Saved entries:
- - - -
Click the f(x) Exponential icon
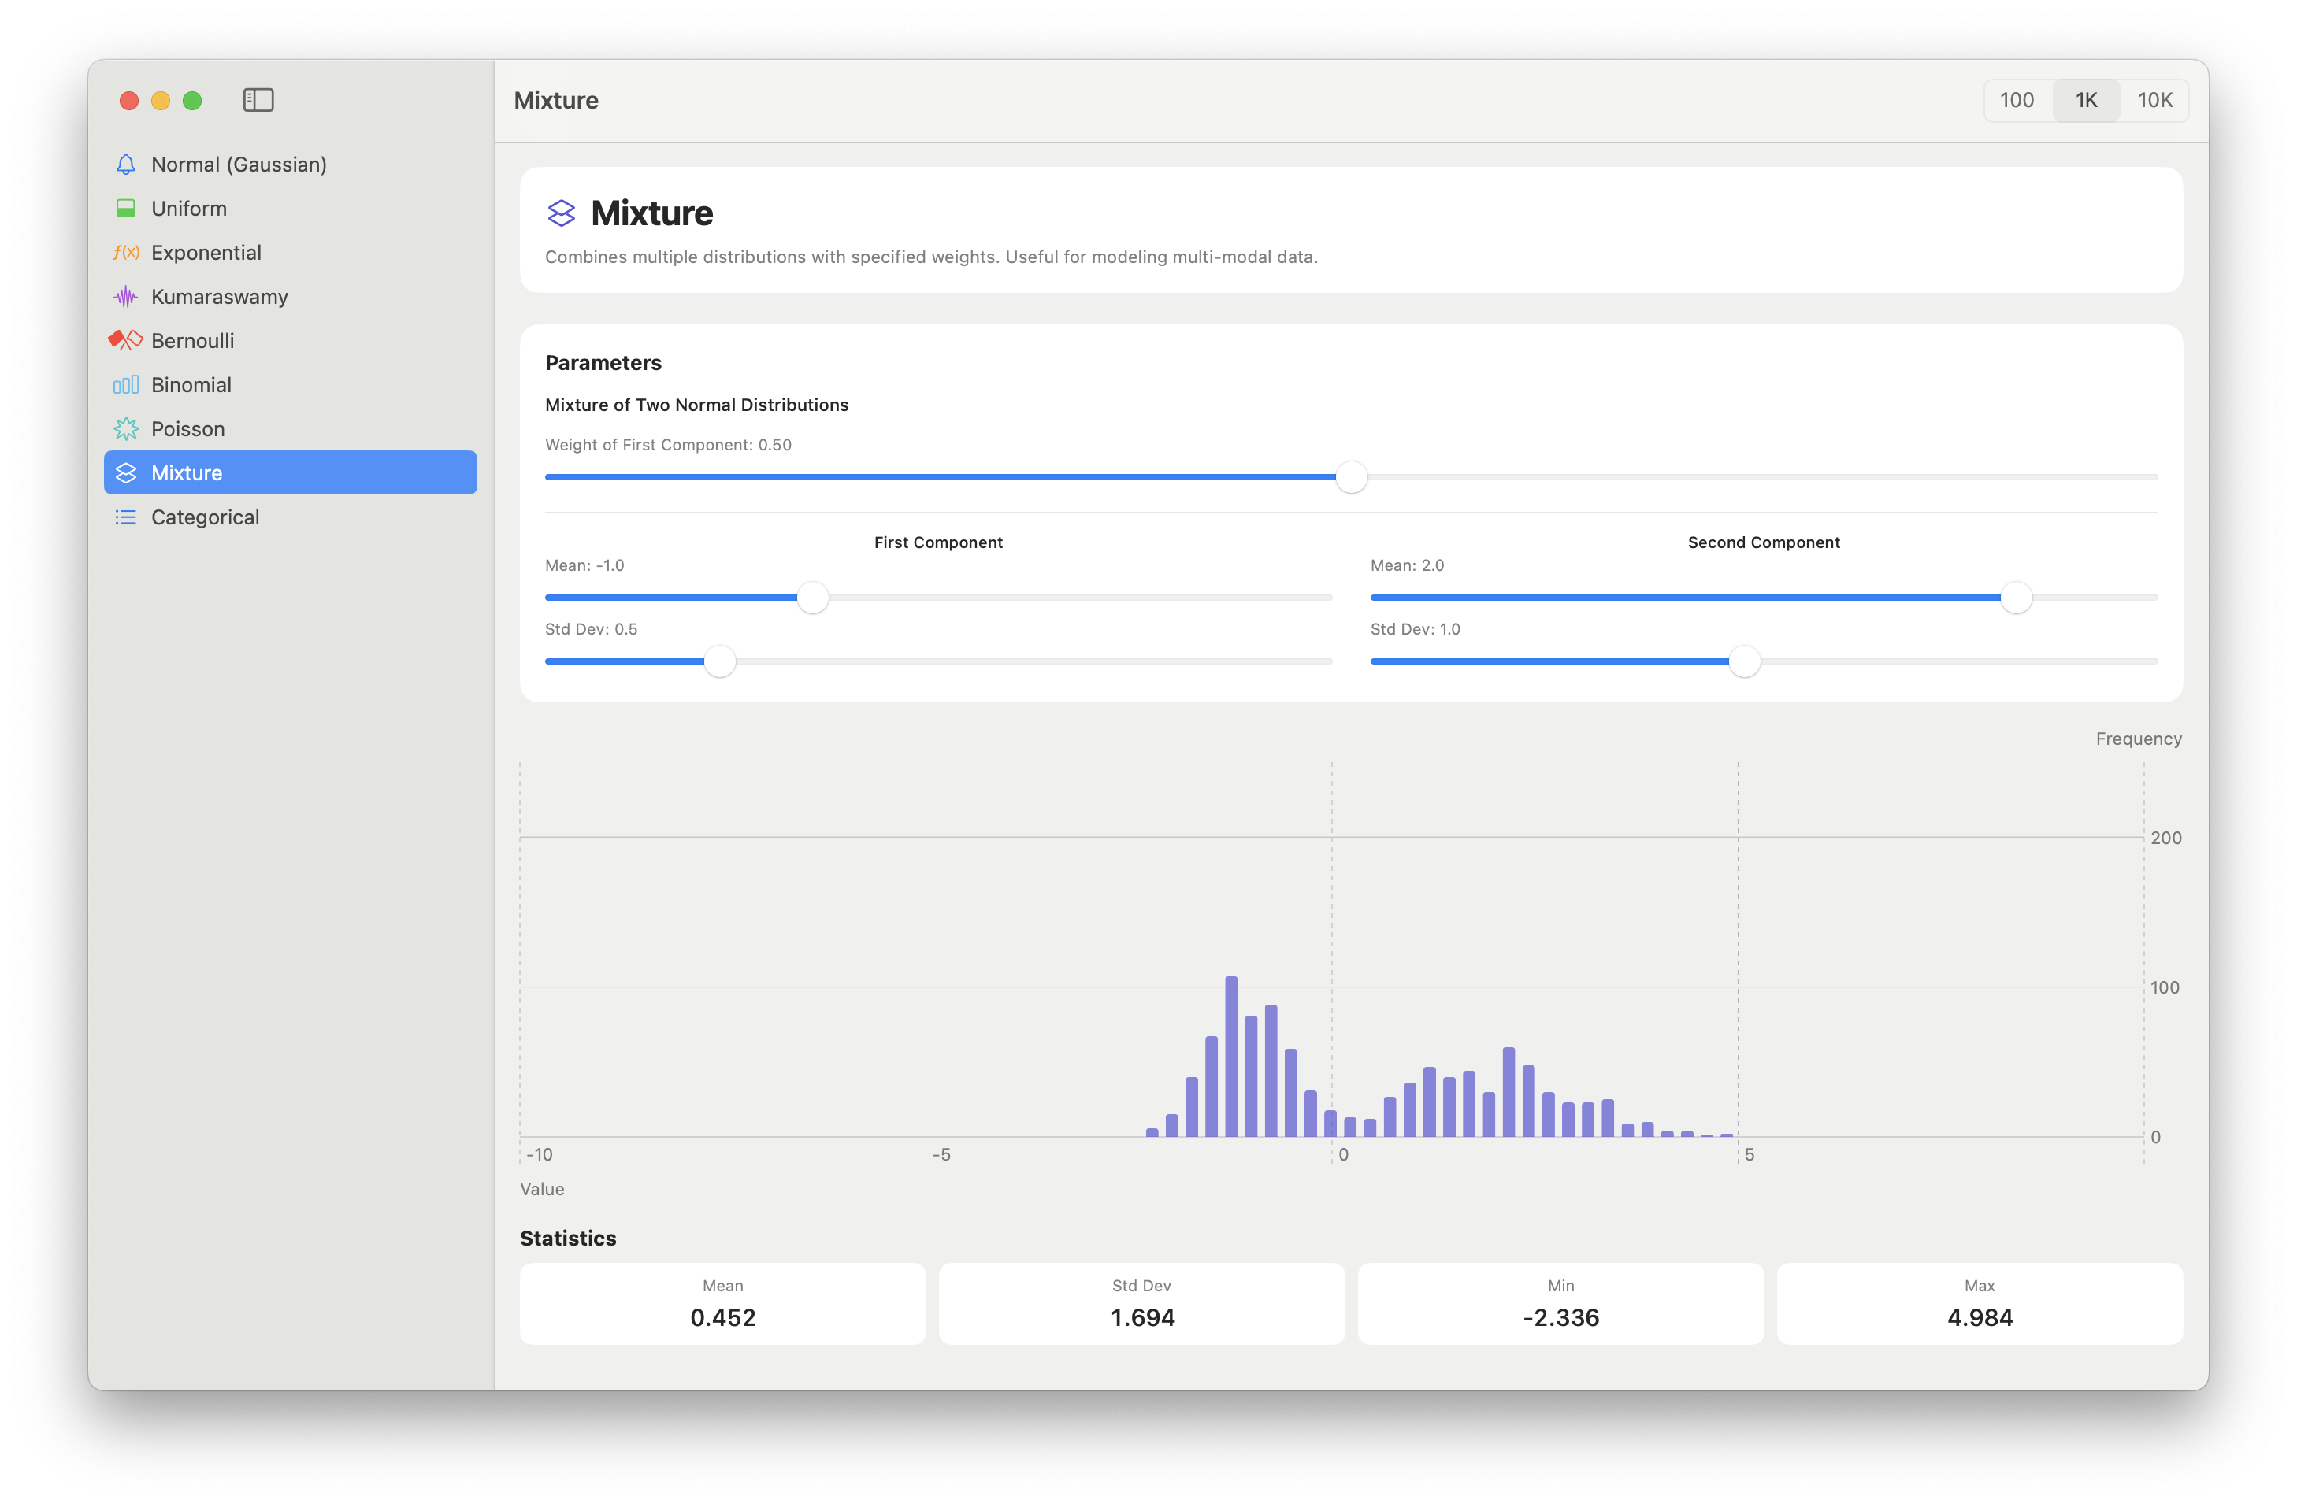point(125,253)
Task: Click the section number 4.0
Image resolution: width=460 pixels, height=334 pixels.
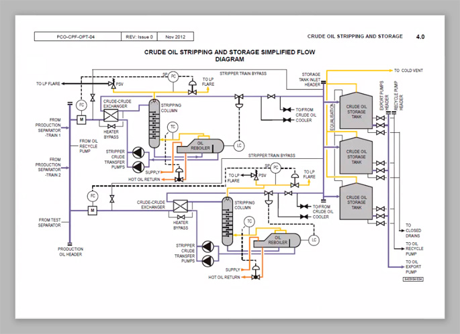Action: (x=419, y=36)
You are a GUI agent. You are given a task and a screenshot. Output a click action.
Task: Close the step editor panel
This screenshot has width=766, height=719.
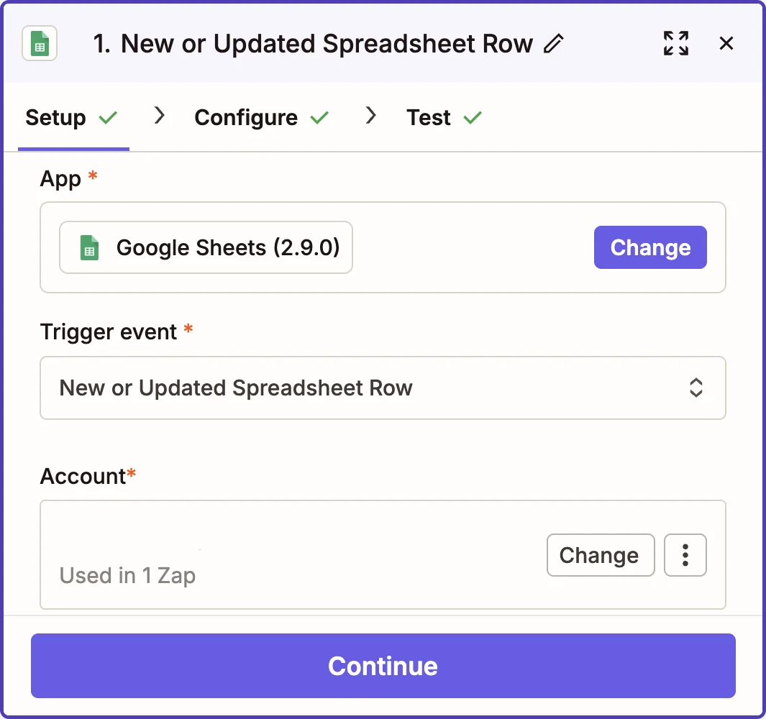pos(726,43)
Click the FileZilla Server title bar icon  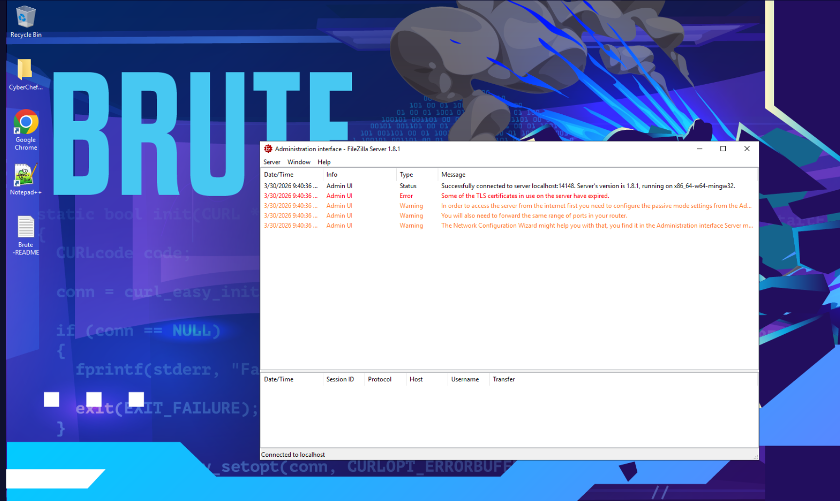268,149
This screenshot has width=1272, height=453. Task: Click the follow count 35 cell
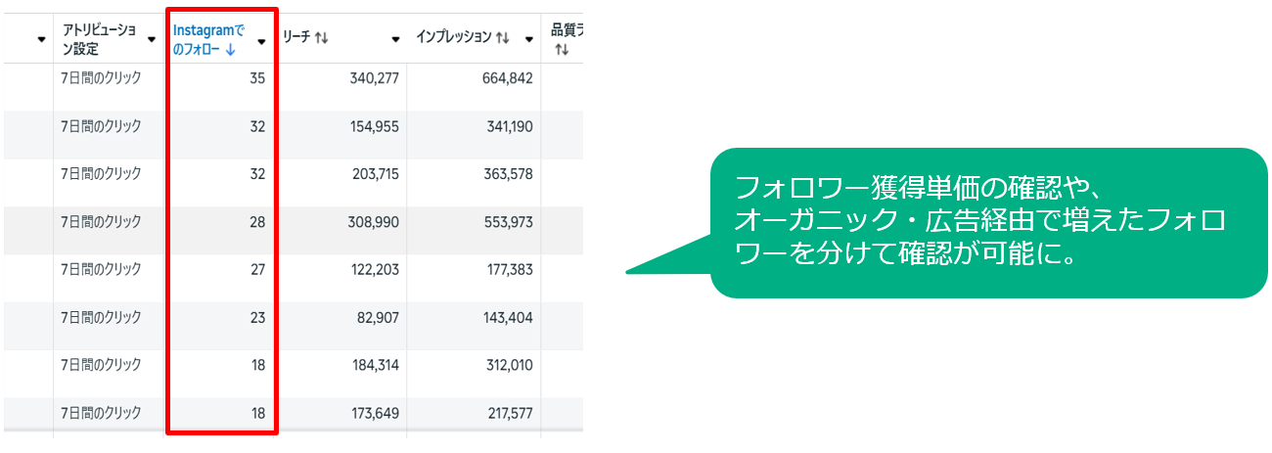pyautogui.click(x=257, y=78)
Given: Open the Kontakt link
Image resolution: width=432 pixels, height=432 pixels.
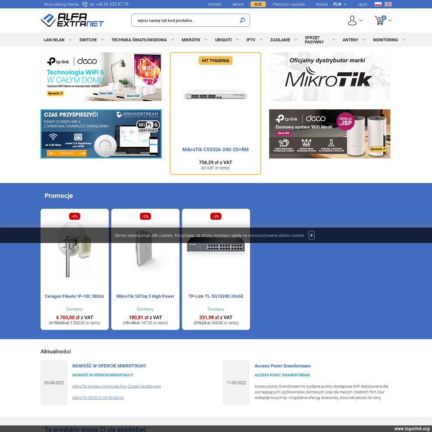Looking at the screenshot, I should 214,4.
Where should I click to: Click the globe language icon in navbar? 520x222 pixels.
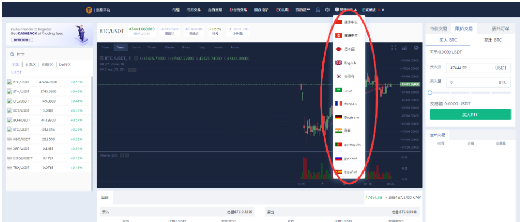(337, 10)
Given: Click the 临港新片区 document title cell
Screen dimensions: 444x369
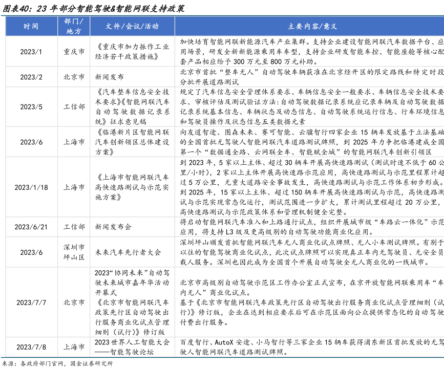Looking at the screenshot, I should pyautogui.click(x=132, y=142).
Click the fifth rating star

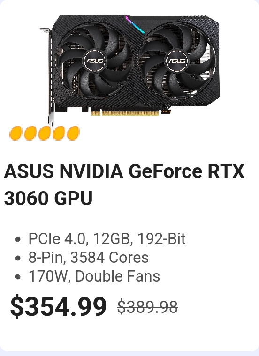click(x=73, y=134)
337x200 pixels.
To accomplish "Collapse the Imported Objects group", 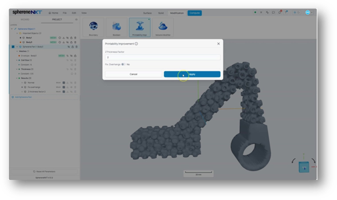I will click(x=17, y=33).
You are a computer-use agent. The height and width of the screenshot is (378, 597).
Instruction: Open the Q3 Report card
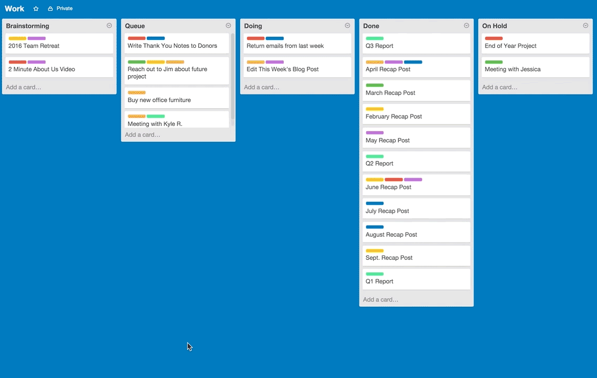point(379,46)
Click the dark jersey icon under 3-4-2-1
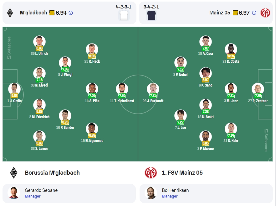This screenshot has height=206, width=276. pyautogui.click(x=151, y=15)
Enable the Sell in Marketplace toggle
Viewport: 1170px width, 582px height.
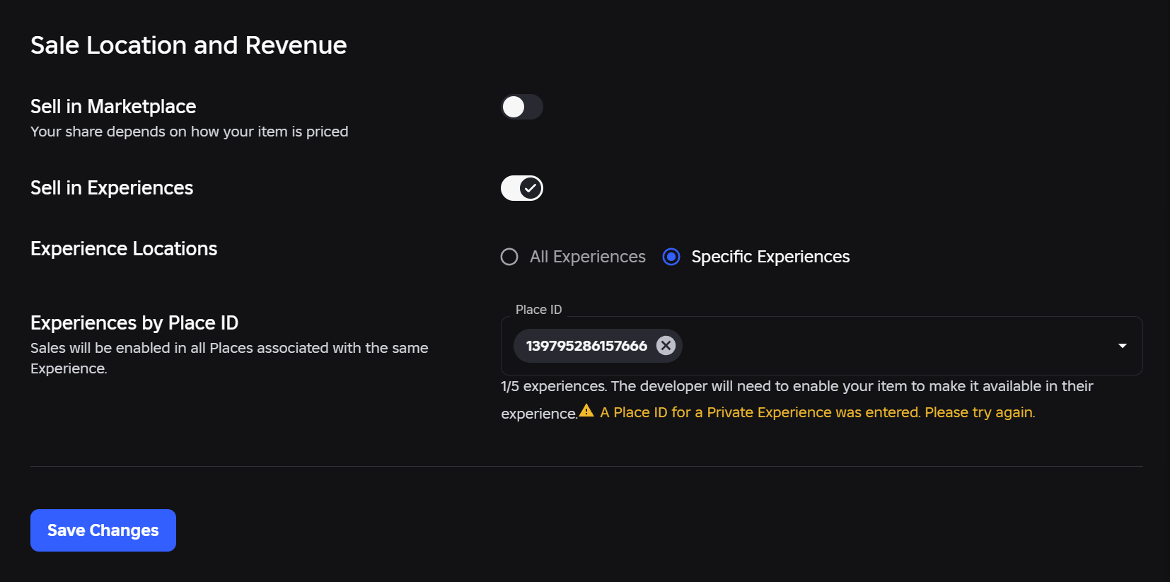pyautogui.click(x=522, y=107)
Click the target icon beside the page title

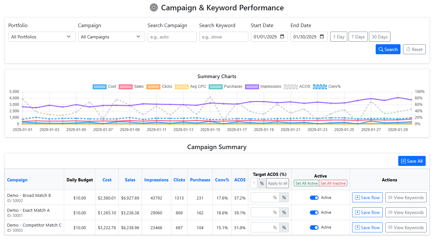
- - - -
Exercise objective:
Copy out the lines of the data from the line containing "You are a computer-use" through the end of the data, word for word. Leave out the pictures.

The solution:
You are a computer-use agent. The height and width of the screenshot is (378, 597).
Instruction: Open the Q3 Report card
point(379,46)
Click the dark jersey icon under 3-4-2-1
This screenshot has height=206, width=276. pyautogui.click(x=151, y=15)
Enable the Sell in Marketplace toggle
Viewport: 1170px width, 582px height.
pyautogui.click(x=522, y=107)
Click the target icon beside the page title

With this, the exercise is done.